- PROVIDED DATA -
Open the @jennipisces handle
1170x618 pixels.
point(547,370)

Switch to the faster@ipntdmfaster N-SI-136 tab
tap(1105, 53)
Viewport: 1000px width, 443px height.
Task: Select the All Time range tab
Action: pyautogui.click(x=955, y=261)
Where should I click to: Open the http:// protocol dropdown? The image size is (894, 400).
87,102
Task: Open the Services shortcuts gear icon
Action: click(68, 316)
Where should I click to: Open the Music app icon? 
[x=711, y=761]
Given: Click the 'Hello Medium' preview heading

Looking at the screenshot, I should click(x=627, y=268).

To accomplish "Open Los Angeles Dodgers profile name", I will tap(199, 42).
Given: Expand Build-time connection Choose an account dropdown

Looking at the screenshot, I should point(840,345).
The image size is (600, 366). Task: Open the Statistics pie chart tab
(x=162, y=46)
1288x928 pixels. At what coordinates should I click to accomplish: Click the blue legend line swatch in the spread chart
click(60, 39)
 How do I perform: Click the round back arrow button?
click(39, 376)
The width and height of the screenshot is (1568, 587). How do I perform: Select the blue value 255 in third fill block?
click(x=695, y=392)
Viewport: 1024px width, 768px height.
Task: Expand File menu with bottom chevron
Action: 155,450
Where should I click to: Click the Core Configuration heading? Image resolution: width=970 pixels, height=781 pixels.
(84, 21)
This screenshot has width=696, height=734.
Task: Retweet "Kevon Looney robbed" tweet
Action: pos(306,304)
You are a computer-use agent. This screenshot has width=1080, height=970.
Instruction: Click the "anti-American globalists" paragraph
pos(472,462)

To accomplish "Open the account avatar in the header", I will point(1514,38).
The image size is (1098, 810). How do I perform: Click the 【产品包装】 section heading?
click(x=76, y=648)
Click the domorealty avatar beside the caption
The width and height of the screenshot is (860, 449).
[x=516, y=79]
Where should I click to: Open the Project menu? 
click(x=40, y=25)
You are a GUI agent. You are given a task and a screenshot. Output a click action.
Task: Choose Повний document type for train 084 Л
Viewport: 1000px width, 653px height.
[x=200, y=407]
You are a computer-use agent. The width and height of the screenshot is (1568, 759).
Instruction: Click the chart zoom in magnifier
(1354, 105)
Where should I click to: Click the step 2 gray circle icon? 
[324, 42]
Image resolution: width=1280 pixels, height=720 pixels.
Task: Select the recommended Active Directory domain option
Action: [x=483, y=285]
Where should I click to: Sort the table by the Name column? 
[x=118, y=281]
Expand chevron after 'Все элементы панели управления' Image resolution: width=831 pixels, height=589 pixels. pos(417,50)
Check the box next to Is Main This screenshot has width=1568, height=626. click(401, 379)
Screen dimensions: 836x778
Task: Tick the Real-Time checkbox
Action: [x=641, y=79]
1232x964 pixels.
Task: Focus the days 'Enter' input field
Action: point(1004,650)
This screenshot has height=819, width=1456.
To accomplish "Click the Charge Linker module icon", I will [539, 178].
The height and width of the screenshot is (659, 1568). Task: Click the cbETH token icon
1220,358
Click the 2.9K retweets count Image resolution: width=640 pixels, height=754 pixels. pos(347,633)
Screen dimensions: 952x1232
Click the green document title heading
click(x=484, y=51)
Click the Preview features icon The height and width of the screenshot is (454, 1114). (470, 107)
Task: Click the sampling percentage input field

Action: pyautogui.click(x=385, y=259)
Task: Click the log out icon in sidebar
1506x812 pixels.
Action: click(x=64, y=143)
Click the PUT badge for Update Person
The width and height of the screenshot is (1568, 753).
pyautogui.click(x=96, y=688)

- WHAT THE TASK ASKS -
Recopy all of the records verbatim.

- EXPECTED ANSWER -
Open the @jennipisces handle
1170x618 pixels.
point(547,370)

Switch to the faster@ipntdmfaster N-SI-136 tab
tap(1105, 53)
Viewport: 1000px width, 443px height.
Task: Select the All Time range tab
Action: pyautogui.click(x=955, y=261)
Where should I click to: Open the http:// protocol dropdown? The image size is (894, 400).
87,102
Task: Open the Services shortcuts gear icon
Action: click(68, 316)
Where should I click to: Open the Music app icon? 
[x=711, y=761]
Given: Click the 'Hello Medium' preview heading

Looking at the screenshot, I should click(x=627, y=268).

To accomplish "Open Los Angeles Dodgers profile name", I will tap(199, 42).
Given: Expand Build-time connection Choose an account dropdown

Looking at the screenshot, I should point(840,345).
The image size is (600, 366). Task: Open the Statistics pie chart tab
(x=162, y=46)
1288x928 pixels. At what coordinates should I click to accomplish: Click the blue legend line swatch in the spread chart
click(60, 39)
 How do I perform: Click the round back arrow button?
click(39, 376)
The width and height of the screenshot is (1568, 587). How do I perform: Select the blue value 255 in third fill block?
click(x=695, y=392)
Viewport: 1024px width, 768px height.
Task: Expand File menu with bottom chevron
Action: 155,450
Where should I click to: Click the Core Configuration heading? Image resolution: width=970 pixels, height=781 pixels.
(84, 21)
This screenshot has width=696, height=734.
Task: Retweet "Kevon Looney robbed" tweet
Action: pos(306,304)
You are a computer-use agent. This screenshot has width=1080, height=970.
Instruction: Click the "anti-American globalists" paragraph
pos(472,462)

To accomplish "Open the account avatar in the header", I will point(1514,38).
The image size is (1098, 810). How do I perform: Click the 【产品包装】 section heading?
click(x=76, y=648)
Click the domorealty avatar beside the caption
The width and height of the screenshot is (860, 449).
[x=516, y=79]
Where should I click to: Open the Project menu? 
click(x=40, y=25)
You are a GUI agent. You are given a task and a screenshot. Output a click action.
Task: Choose Повний document type for train 084 Л
Viewport: 1000px width, 653px height.
[x=200, y=407]
You are a computer-use agent. The width and height of the screenshot is (1568, 759).
Instruction: Click the chart zoom in magnifier
(1354, 105)
Where should I click to: Click the step 2 gray circle icon? 
[324, 42]
Image resolution: width=1280 pixels, height=720 pixels.
Task: Select the recommended Active Directory domain option
Action: [x=483, y=285]
Where should I click to: Sort the table by the Name column? 
[x=118, y=281]
Expand chevron after 'Все элементы панели управления' Image resolution: width=831 pixels, height=589 pixels. pos(417,50)
Check the box next to Is Main This screenshot has width=1568, height=626. click(401, 379)
Screen dimensions: 836x778
Task: Tick the Real-Time checkbox
Action: [x=641, y=79]
1232x964 pixels.
Task: Focus the days 'Enter' input field
Action: point(1004,650)
This screenshot has height=819, width=1456.
To accomplish "Click the Charge Linker module icon", I will [539, 178].
The height and width of the screenshot is (659, 1568). Task: Click the cbETH token icon
1220,358
Click the 2.9K retweets count Image resolution: width=640 pixels, height=754 pixels. pos(347,633)
Screen dimensions: 952x1232
Click the green document title heading
click(x=484, y=51)
Click the Preview features icon The height and width of the screenshot is (454, 1114). (470, 107)
Task: Click the sampling percentage input field

Action: pyautogui.click(x=385, y=259)
Task: Click the log out icon in sidebar
1506x812 pixels.
Action: click(x=64, y=143)
Click the PUT badge for Update Person
The width and height of the screenshot is (1568, 753).
pyautogui.click(x=96, y=688)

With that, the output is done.